[Opening EXTRACTED RECORDS section]
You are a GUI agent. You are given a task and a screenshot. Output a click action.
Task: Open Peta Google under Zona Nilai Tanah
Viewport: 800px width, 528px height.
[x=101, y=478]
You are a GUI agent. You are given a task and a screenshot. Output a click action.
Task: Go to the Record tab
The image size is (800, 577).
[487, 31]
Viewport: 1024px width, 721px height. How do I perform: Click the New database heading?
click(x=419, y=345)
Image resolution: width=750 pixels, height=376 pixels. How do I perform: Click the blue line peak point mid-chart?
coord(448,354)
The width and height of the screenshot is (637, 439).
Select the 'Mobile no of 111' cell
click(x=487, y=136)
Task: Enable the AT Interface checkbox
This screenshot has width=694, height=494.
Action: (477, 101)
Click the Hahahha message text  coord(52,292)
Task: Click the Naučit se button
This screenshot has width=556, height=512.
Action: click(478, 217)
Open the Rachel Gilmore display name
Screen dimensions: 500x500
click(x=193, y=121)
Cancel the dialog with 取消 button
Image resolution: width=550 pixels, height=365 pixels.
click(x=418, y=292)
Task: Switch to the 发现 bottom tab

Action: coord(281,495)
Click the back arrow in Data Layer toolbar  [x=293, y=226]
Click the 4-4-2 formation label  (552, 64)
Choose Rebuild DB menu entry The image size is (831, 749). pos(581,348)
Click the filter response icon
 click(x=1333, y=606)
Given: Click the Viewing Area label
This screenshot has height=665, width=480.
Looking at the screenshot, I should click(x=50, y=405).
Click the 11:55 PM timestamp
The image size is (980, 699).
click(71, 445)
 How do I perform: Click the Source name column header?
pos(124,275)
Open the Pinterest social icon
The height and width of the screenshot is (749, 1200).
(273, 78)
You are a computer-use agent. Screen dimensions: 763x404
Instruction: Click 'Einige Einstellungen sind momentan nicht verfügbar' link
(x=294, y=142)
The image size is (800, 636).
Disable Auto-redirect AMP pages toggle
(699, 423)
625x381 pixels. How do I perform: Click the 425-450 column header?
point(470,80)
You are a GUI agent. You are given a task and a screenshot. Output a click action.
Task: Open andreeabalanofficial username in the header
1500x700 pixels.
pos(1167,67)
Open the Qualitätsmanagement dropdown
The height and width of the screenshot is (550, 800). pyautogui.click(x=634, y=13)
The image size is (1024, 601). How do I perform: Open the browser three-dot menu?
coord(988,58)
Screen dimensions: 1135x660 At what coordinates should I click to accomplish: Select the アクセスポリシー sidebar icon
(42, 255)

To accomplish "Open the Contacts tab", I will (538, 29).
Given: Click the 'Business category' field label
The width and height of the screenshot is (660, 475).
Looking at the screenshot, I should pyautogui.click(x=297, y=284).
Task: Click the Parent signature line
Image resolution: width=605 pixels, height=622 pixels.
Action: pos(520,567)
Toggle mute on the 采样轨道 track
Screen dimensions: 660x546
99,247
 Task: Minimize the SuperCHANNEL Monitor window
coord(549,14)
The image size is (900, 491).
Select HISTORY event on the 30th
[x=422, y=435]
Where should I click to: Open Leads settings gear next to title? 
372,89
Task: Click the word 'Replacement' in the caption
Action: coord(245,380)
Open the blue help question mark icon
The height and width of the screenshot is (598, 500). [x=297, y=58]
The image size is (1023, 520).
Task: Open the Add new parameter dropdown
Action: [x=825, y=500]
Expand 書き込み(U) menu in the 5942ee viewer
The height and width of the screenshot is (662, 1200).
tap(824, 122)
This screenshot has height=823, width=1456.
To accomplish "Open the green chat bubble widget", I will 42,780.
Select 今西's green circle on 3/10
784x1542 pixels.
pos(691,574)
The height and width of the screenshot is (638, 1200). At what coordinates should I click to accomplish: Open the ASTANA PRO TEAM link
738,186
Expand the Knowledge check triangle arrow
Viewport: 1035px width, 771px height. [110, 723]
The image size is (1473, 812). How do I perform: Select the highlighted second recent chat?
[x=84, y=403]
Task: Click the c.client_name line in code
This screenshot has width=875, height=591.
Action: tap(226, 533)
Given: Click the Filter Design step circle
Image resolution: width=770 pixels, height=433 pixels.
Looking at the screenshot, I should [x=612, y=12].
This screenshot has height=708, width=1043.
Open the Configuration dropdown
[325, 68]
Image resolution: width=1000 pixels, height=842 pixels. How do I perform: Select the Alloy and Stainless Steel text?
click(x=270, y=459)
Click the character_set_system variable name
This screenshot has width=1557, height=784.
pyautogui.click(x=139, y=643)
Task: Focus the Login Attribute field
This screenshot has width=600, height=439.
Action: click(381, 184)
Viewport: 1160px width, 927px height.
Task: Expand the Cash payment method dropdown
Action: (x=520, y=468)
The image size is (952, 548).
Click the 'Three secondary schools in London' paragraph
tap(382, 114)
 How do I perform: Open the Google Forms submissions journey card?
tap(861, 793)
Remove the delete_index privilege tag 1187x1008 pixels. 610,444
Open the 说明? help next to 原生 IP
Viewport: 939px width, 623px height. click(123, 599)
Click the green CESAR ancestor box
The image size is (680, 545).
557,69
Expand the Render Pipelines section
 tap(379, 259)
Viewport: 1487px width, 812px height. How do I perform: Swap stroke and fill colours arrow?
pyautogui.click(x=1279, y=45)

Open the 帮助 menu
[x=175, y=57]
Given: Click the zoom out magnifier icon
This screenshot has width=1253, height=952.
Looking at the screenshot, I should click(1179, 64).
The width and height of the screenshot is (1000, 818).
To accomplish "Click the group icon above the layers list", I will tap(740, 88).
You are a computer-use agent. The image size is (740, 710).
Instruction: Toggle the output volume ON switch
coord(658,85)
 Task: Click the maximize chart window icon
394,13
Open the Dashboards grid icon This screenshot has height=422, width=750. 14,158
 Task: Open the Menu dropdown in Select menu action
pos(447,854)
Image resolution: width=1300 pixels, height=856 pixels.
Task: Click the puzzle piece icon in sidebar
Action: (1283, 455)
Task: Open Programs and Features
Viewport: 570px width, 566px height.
[Closing EXTRACTED RECORDS section]
▸ THE PROBLEM
Extract every line containing the string "button" from the material.

▸ RESPONSE FOR THIS EXERCISE
Task: Click the Naučit se button
Cancel the dialog with 取消 button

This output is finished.